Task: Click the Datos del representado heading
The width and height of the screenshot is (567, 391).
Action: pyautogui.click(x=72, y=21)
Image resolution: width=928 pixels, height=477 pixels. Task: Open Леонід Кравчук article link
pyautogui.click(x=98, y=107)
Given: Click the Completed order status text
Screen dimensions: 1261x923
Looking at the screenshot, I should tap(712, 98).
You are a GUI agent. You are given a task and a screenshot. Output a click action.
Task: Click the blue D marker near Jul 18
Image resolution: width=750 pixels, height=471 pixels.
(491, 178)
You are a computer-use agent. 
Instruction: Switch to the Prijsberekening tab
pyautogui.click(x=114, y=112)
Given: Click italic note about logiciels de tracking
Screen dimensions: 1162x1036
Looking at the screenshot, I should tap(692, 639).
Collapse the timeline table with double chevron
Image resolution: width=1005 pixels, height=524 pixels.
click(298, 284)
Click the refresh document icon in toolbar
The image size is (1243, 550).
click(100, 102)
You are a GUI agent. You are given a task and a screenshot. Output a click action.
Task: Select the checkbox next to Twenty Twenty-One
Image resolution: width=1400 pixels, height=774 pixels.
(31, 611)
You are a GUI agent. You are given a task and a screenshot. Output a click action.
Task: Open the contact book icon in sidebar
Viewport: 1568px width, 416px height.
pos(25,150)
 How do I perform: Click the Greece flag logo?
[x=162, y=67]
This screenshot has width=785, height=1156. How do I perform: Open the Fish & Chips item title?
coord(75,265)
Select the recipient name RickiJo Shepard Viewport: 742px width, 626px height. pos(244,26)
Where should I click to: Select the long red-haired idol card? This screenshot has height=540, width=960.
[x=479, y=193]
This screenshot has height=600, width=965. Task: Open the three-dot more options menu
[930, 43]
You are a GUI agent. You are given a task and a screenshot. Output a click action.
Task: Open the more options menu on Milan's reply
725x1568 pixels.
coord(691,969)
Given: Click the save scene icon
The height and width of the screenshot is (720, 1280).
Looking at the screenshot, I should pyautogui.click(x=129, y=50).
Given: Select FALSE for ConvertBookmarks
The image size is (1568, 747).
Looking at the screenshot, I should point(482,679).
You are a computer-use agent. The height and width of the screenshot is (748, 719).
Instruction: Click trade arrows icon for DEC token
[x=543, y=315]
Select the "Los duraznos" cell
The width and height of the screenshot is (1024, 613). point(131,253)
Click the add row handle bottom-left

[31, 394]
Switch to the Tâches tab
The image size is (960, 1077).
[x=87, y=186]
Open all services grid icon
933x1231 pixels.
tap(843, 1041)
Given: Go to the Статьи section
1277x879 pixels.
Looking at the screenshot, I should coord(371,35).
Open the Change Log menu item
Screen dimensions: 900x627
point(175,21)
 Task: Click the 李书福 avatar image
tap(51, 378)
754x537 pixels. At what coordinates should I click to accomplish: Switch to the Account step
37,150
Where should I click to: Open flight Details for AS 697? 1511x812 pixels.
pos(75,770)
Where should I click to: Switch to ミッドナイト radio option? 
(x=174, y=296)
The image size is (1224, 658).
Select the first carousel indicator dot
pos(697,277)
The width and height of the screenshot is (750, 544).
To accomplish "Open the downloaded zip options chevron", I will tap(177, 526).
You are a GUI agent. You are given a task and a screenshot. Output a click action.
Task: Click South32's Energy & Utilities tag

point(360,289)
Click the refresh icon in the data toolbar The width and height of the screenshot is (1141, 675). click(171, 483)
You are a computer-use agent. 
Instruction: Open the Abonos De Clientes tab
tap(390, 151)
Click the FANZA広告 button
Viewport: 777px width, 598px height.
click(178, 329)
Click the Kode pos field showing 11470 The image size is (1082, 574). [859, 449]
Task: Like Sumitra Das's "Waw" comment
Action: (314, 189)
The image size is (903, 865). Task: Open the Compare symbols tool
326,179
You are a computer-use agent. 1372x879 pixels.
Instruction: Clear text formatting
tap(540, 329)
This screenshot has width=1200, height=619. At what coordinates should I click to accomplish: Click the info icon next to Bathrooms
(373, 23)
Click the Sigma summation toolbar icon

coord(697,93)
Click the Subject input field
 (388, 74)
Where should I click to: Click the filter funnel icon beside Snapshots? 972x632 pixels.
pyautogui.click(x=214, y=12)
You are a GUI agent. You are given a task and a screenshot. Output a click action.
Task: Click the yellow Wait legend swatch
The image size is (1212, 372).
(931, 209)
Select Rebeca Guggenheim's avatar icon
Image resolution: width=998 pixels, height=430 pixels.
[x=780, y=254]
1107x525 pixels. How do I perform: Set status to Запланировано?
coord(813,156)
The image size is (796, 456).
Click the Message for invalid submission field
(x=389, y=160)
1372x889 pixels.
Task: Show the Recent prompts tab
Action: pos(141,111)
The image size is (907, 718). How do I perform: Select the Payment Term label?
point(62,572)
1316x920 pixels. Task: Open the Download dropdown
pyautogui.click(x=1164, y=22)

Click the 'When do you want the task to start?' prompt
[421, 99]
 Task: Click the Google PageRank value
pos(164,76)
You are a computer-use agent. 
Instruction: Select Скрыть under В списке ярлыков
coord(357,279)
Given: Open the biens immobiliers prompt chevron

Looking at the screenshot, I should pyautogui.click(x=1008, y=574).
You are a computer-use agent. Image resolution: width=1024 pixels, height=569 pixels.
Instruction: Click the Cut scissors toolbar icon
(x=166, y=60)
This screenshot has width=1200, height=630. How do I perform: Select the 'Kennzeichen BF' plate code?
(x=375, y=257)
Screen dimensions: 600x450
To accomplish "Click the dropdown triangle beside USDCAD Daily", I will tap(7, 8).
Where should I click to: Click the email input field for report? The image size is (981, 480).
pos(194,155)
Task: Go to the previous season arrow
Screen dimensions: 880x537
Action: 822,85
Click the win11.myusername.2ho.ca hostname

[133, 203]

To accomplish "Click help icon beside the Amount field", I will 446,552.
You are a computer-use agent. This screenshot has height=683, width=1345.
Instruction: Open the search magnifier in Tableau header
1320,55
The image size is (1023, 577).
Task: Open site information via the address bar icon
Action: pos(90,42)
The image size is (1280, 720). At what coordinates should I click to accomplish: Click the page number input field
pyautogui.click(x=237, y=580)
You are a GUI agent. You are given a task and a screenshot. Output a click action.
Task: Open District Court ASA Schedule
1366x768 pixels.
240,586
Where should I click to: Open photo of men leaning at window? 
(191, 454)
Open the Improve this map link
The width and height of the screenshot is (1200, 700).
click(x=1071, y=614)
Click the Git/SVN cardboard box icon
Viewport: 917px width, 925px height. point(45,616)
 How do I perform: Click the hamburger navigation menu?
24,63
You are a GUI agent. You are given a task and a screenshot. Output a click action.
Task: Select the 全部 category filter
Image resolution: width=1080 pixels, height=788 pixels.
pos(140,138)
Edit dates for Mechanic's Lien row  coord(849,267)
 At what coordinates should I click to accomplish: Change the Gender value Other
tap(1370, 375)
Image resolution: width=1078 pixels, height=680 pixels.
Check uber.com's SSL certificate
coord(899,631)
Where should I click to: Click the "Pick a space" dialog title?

━━━━━━━━━━━━━━━━━━━━

Each of the records above is to be reproduced word for word.

*TASK ANSWER:*
Task: Click the Datos del representado heading
The width and height of the screenshot is (567, 391).
Action: pyautogui.click(x=72, y=21)
Image resolution: width=928 pixels, height=477 pixels. Task: Open Леонід Кравчук article link
pyautogui.click(x=98, y=107)
Given: Click the Completed order status text
Screen dimensions: 1261x923
Looking at the screenshot, I should tap(712, 98).
You are a GUI agent. You are given a task and a screenshot. Output a click action.
Task: Click the blue D marker near Jul 18
Image resolution: width=750 pixels, height=471 pixels.
(491, 178)
You are a computer-use agent. 
Instruction: Switch to the Prijsberekening tab
pyautogui.click(x=114, y=112)
Given: Click italic note about logiciels de tracking
Screen dimensions: 1162x1036
Looking at the screenshot, I should tap(692, 639).
Collapse the timeline table with double chevron
Image resolution: width=1005 pixels, height=524 pixels.
click(298, 284)
Click the refresh document icon in toolbar
The image size is (1243, 550).
click(100, 102)
You are a GUI agent. You are given a task and a screenshot. Output a click action.
Task: Select the checkbox next to Twenty Twenty-One
Image resolution: width=1400 pixels, height=774 pixels.
(31, 611)
You are a GUI agent. You are given a task and a screenshot. Output a click action.
Task: Open the contact book icon in sidebar
Viewport: 1568px width, 416px height.
pos(25,150)
 How do I perform: Click the Greece flag logo?
[x=162, y=67]
This screenshot has width=785, height=1156. How do I perform: Open the Fish & Chips item title?
coord(75,265)
Select the recipient name RickiJo Shepard Viewport: 742px width, 626px height. pos(244,26)
Where should I click to: Select the long red-haired idol card? This screenshot has height=540, width=960.
[x=479, y=193]
This screenshot has height=600, width=965. Task: Open the three-dot more options menu
[930, 43]
You are a GUI agent. You are given a task and a screenshot. Output a click action.
Task: Open the more options menu on Milan's reply
725x1568 pixels.
coord(691,969)
Given: Click the save scene icon
The height and width of the screenshot is (720, 1280).
Looking at the screenshot, I should pyautogui.click(x=129, y=50).
Given: Select FALSE for ConvertBookmarks
The image size is (1568, 747).
Looking at the screenshot, I should point(482,679).
You are a computer-use agent. The height and width of the screenshot is (748, 719).
Instruction: Click trade arrows icon for DEC token
[x=543, y=315]
Select the "Los duraznos" cell
The width and height of the screenshot is (1024, 613). point(131,253)
Click the add row handle bottom-left

[31, 394]
Switch to the Tâches tab
The image size is (960, 1077).
[x=87, y=186]
Open all services grid icon
933x1231 pixels.
tap(843, 1041)
Given: Go to the Статьи section
1277x879 pixels.
Looking at the screenshot, I should coord(371,35).
Open the Change Log menu item
Screen dimensions: 900x627
point(175,21)
 Task: Click the 李书福 avatar image
tap(51, 378)
754x537 pixels. At what coordinates should I click to accomplish: Switch to the Account step
37,150
Where should I click to: Open flight Details for AS 697? 1511x812 pixels.
pos(75,770)
Where should I click to: Switch to ミッドナイト radio option? 
(x=174, y=296)
The image size is (1224, 658).
Select the first carousel indicator dot
pos(697,277)
The width and height of the screenshot is (750, 544).
To accomplish "Open the downloaded zip options chevron", I will tap(177, 526).
You are a GUI agent. You are given a task and a screenshot. Output a click action.
Task: Click South32's Energy & Utilities tag

point(360,289)
Click the refresh icon in the data toolbar The width and height of the screenshot is (1141, 675). click(171, 483)
You are a computer-use agent. 
Instruction: Open the Abonos De Clientes tab
tap(390, 151)
Click the FANZA広告 button
Viewport: 777px width, 598px height.
click(178, 329)
Click the Kode pos field showing 11470 The image size is (1082, 574). [859, 449]
Task: Like Sumitra Das's "Waw" comment
Action: (314, 189)
The image size is (903, 865). Task: Open the Compare symbols tool
326,179
You are a computer-use agent. 1372x879 pixels.
Instruction: Clear text formatting
tap(540, 329)
This screenshot has width=1200, height=619. At what coordinates should I click to accomplish: Click the info icon next to Bathrooms
(373, 23)
Click the Sigma summation toolbar icon

coord(697,93)
Click the Subject input field
 (388, 74)
Where should I click to: Click the filter funnel icon beside Snapshots? 972x632 pixels.
pyautogui.click(x=214, y=12)
You are a GUI agent. You are given a task and a screenshot. Output a click action.
Task: Click the yellow Wait legend swatch
The image size is (1212, 372).
(931, 209)
Select Rebeca Guggenheim's avatar icon
Image resolution: width=998 pixels, height=430 pixels.
[x=780, y=254]
1107x525 pixels. How do I perform: Set status to Запланировано?
coord(813,156)
The image size is (796, 456).
Click the Message for invalid submission field
(x=389, y=160)
1372x889 pixels.
Task: Show the Recent prompts tab
Action: pos(141,111)
The image size is (907, 718). How do I perform: Select the Payment Term label?
point(62,572)
1316x920 pixels. Task: Open the Download dropdown
pyautogui.click(x=1164, y=22)

Click the 'When do you want the task to start?' prompt
[421, 99]
 Task: Click the Google PageRank value
pos(164,76)
You are a computer-use agent. 
Instruction: Select Скрыть under В списке ярлыков
coord(357,279)
Given: Open the biens immobiliers prompt chevron

Looking at the screenshot, I should pyautogui.click(x=1008, y=574).
You are a computer-use agent. Image resolution: width=1024 pixels, height=569 pixels.
Instruction: Click the Cut scissors toolbar icon
(x=166, y=60)
This screenshot has width=1200, height=630. How do I perform: Select the 'Kennzeichen BF' plate code?
(x=375, y=257)
Screen dimensions: 600x450
To accomplish "Click the dropdown triangle beside USDCAD Daily", I will tap(7, 8).
Where should I click to: Click the email input field for report? The image size is (981, 480).
pos(194,155)
Task: Go to the previous season arrow
Screen dimensions: 880x537
Action: 822,85
Click the win11.myusername.2ho.ca hostname

[133, 203]

To accomplish "Click help icon beside the Amount field", I will 446,552.
You are a computer-use agent. This screenshot has height=683, width=1345.
Instruction: Open the search magnifier in Tableau header
1320,55
The image size is (1023, 577).
Task: Open site information via the address bar icon
Action: pos(90,42)
The image size is (1280, 720). At what coordinates should I click to accomplish: Click the page number input field
pyautogui.click(x=237, y=580)
You are a GUI agent. You are given a task and a screenshot. Output a click action.
Task: Open District Court ASA Schedule
1366x768 pixels.
240,586
Where should I click to: Open photo of men leaning at window? 
(191, 454)
Open the Improve this map link
The width and height of the screenshot is (1200, 700).
click(x=1071, y=614)
Click the Git/SVN cardboard box icon
Viewport: 917px width, 925px height. point(45,616)
 How do I perform: Click the hamburger navigation menu?
24,63
You are a GUI agent. You are given a task and a screenshot. Output a click action.
Task: Select the 全部 category filter
Image resolution: width=1080 pixels, height=788 pixels.
pos(140,138)
Edit dates for Mechanic's Lien row  coord(849,267)
 At what coordinates should I click to accomplish: Change the Gender value Other
tap(1370, 375)
Image resolution: width=1078 pixels, height=680 pixels.
Check uber.com's SSL certificate
coord(899,631)
Where should I click to: Click the "Pick a space" dialog title?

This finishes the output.